Each week, we will propose a short coding or data science problem, with prizes up for grabs!
We will provide the challenges as Jupyter notebooks containing the instructions, the boilerplate code to load a dataset (if applicable) and a submission link for your solution.
Here are a few possible options to do the challenges if it's your first time using Jupyter notebooks:
- Use Noto, EPFL's JupyterLab platform.
- Use Google Colab, a similar solution to Noto, but with free access to GPUs for heavier tasks.
- Install your own local environment.
- Of course, you can also transpose the problems into the programming language and/or IDE of your choice!
Noto is EPFL's JupyterLab platform that allows teachers and students to use Jupyter notebooks without having to install anything on their computer.
- Sign in to https://noto.epfl.ch.
- From the Noto main screen, you can clone this repository by selecting Git > Clone and entering https://github.com/DAG-EPFL/weekly-challenges-21-spring.git.
- Enter the created directory and start coding!
- We will release new challenges every week. In order to get them, select the Git tab in the left toolbar and press the Pull button (cloud with the arrow pointing downwards, highlighted in gray below).
Google's Colab is a similar solution to Noto.
- Sign in to https://colab.research.google.com.
- When prompted which file to open, select the GitHub tab and enter https://github.com/DAG-EPFL/weekly-challenges-21-spring as the GitHub URL. You will be able to select which notebook you want to open.
- Start coding! If the challenge includes a dataset, you will have to manually upload it into the correct destination in the "File" pane on the left side.
- We will release new challenges every week. In order to get them, open a new notebook and follow the steps above to select an other challenge.
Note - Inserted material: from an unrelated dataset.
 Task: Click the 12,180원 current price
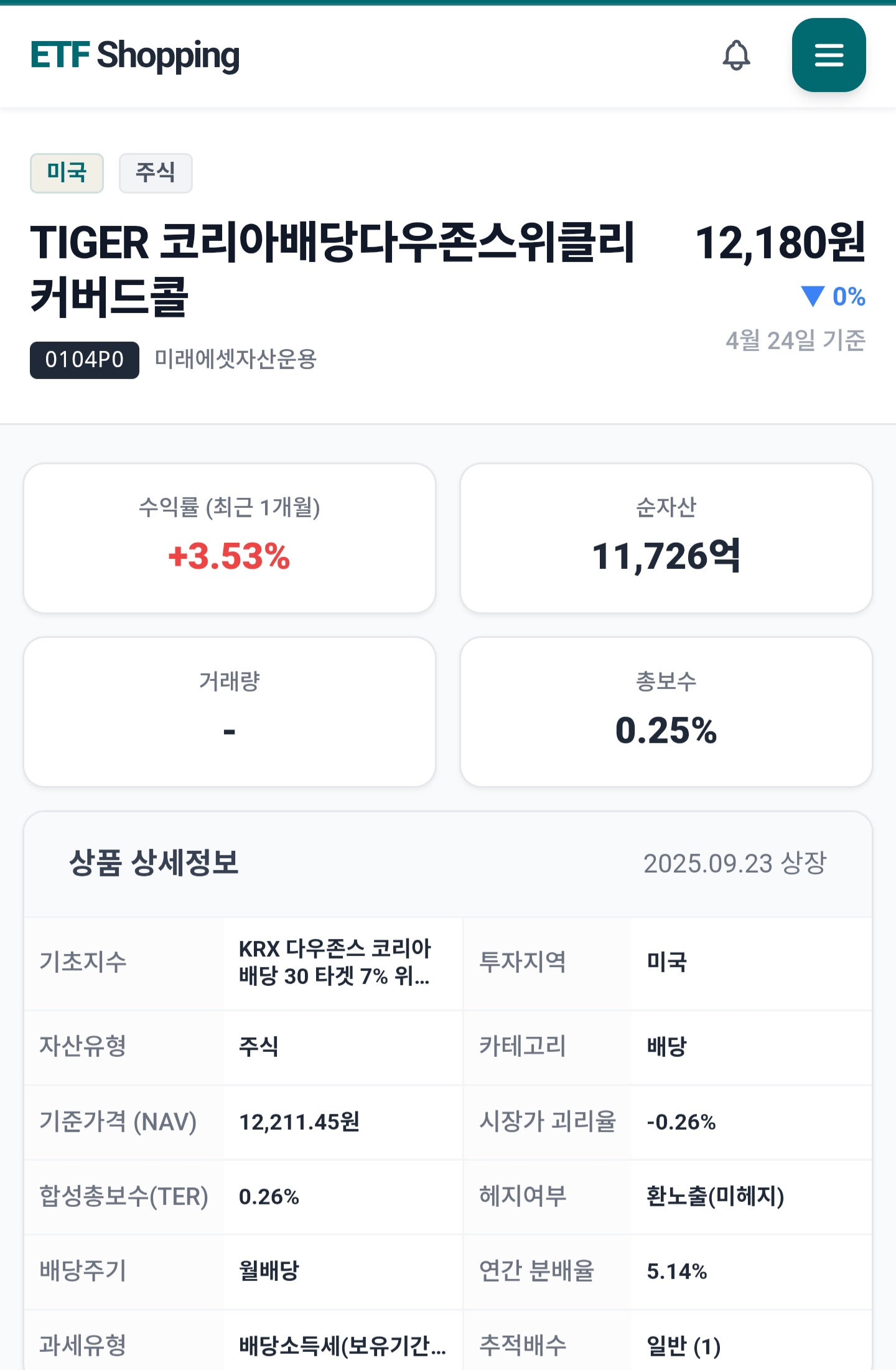[780, 243]

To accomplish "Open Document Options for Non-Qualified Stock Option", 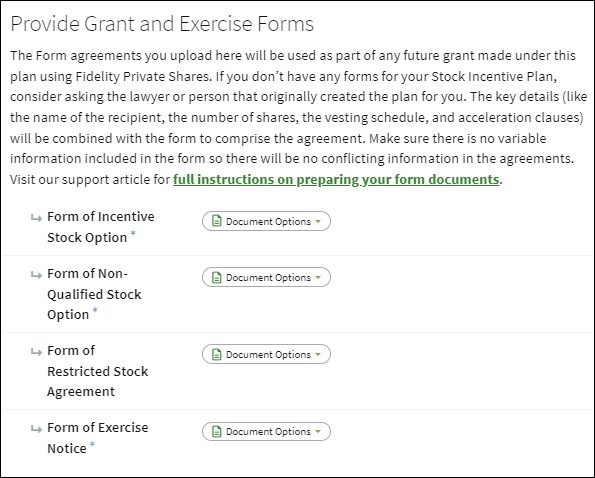I will pyautogui.click(x=266, y=277).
Install your own local environment with conda and edit the notebooks locally. This could be useful for future projects if you haven't done it yet!
Once conda is installed, you can either perform a simple manual setup with "standard" libraries (numpy, scipy, matplotlib, seaborn, pandas, scikit-learn, notebook...), or automatically create a virtual environment using the provided environment.yml file (see this link for a tutorial on how to create an environment from a yml file).